A Byzantine in rich armour was led forward by the Gothic horsemen.

"Konon!"

"The navarchus of Belisarius!"

"We know him!" cried the crowd.

Cethegus turned pale.

"Men of Rome," said the Byzantine, "Belisarius, the magister militum, has sent me to King Totila. I arrived in the camp to-day. Belisarius was obliged to return to Byzantium. On leaving Sicily, he recommended Rome and Italy to the well-known benevolence of King Totila. This was my message to him and to you."

"If this be so," cried Cethegus, with a threatening voice, "then now is the day to prove whether you be Romans or bastards! Mark me well! Cethegus the Prefect will never, never surrender his Rome to the barbarians! Oh I think once more of the time when I was your all! When you exalted my name above those of the saints! Who has given you, for years, work, bread, and, what is more, weapons? Who protected you--Belisarius or Cethegus?--when these barbarians encamped by millions before your walls? Who saved Rome, with his heart's blood, from King Witichis? For the last time I call you to the combat! Do you hear me, grandchildren of Camillus? As he once, solely by the might of the Roman sword, swept the Gauls, who had already taken the city, away from the Capitol, so will I sweep away these Goths! Follow me! We will sally forth and let the world see what is possible to Roman valour when led by Cethegus and despair. Choose!"

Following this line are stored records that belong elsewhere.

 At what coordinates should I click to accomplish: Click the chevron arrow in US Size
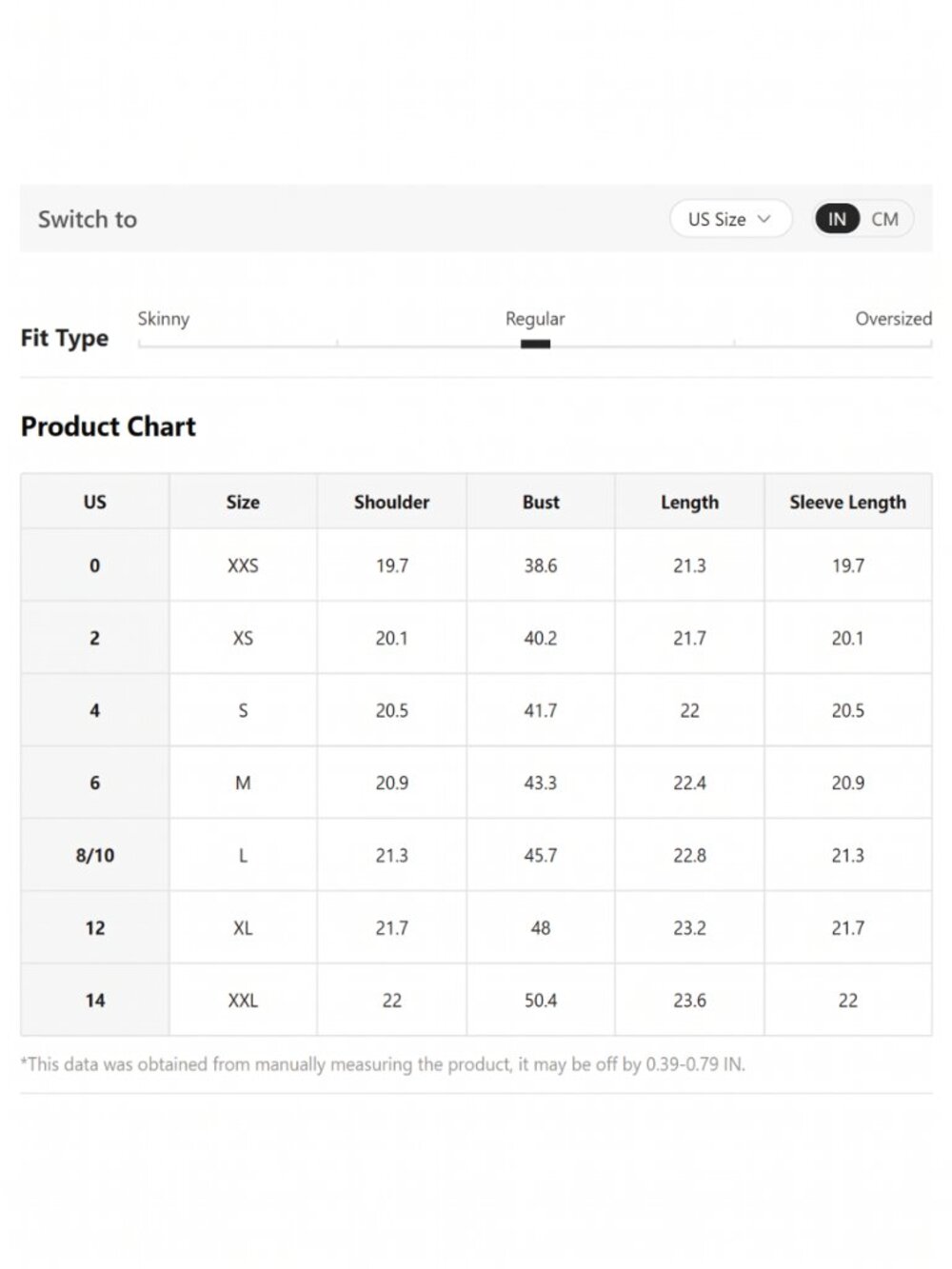click(764, 219)
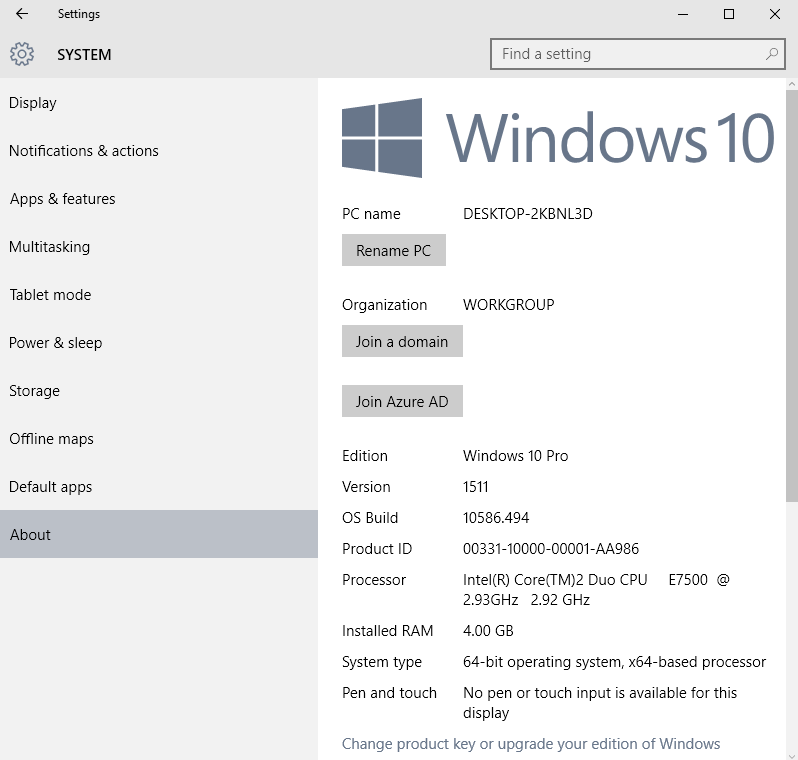This screenshot has height=760, width=798.
Task: Click the System gear icon
Action: (22, 54)
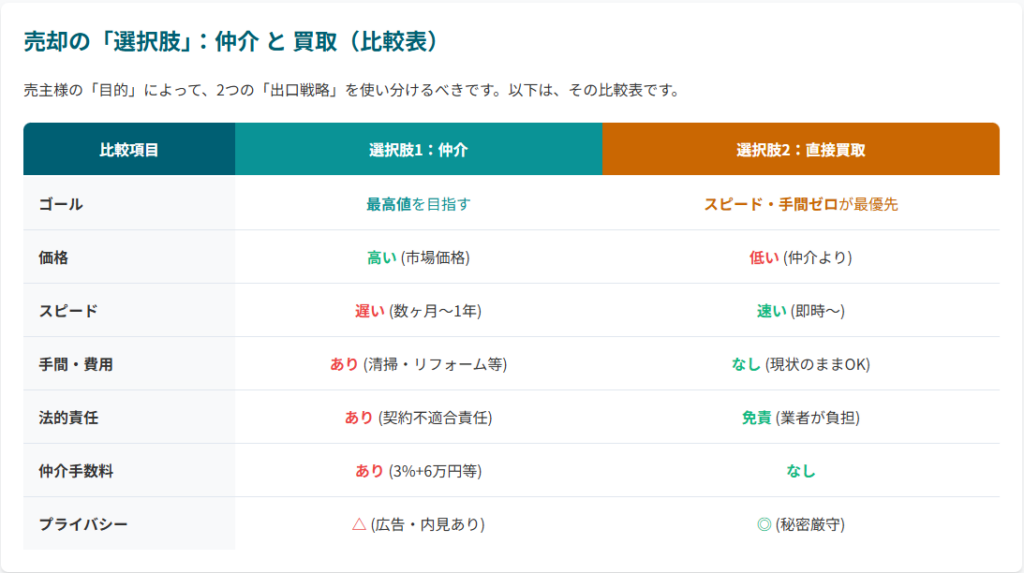Select the 仲介手数料 row label

tap(75, 471)
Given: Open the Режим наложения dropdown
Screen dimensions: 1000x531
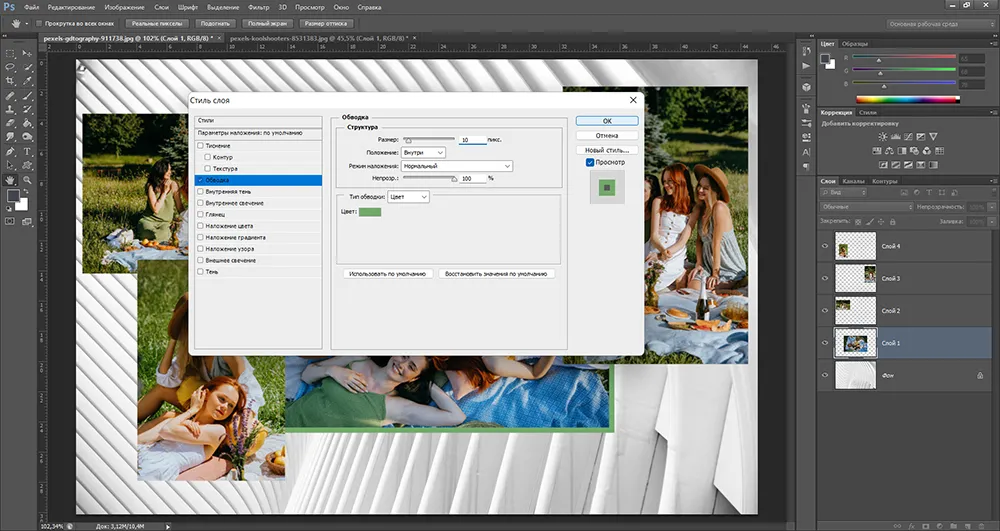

"Aye, choose!" cried Totila, raising himself in his stirrups. "Choose between certain destruction or certain freedom. If you once more follow this madman, I can no longer protect you. Listen to Earl Teja, who stands at my right hand. You know him, I think. I can no longer protect you."

"No," cried Teja, raising his mighty axe, "then, by the God of Hate, no more mercy! If you refuse this last offer, not a life will be spared within these walls. I, and a thousand others, have sworn it!"

"I offer you complete immunity, and will prove a mild and just king to you. Ask Neapolis what I am! Choose between me and the Prefect!"

"Hail to King Totila! Death to the Prefect!" was the unanimous acclamation.

And, as if at a signal, the women and children, with uplifted hands, threw themselves on their knees; while all the armed inhabitants raised their weapons threateningly, and many a spear was hurled at the Prefect. They were the very weapons which he himself had given to the people.

"They are dogs--no Romans!" exclaimed Cethegus, with disdainful fury, and turned his horse. "To the Capitol!"

And his horse, with a sudden leap, cleared the row of kneeling and screaming women. Through a shower of darts which the Romans now sent after him galloped the Prefect, riding down the few who had courage enough to try to stop him.

His crimson crest soon disappeared in the distance.

His companions galloped swiftly after him. The lance-bearers on foot retreated in good order, now and then turning and levelling their spears. Thus they reached the lofty bulwark which, held by Marcus Licinius, protected the ascent to the Capitol, and the way to the Prefect's house.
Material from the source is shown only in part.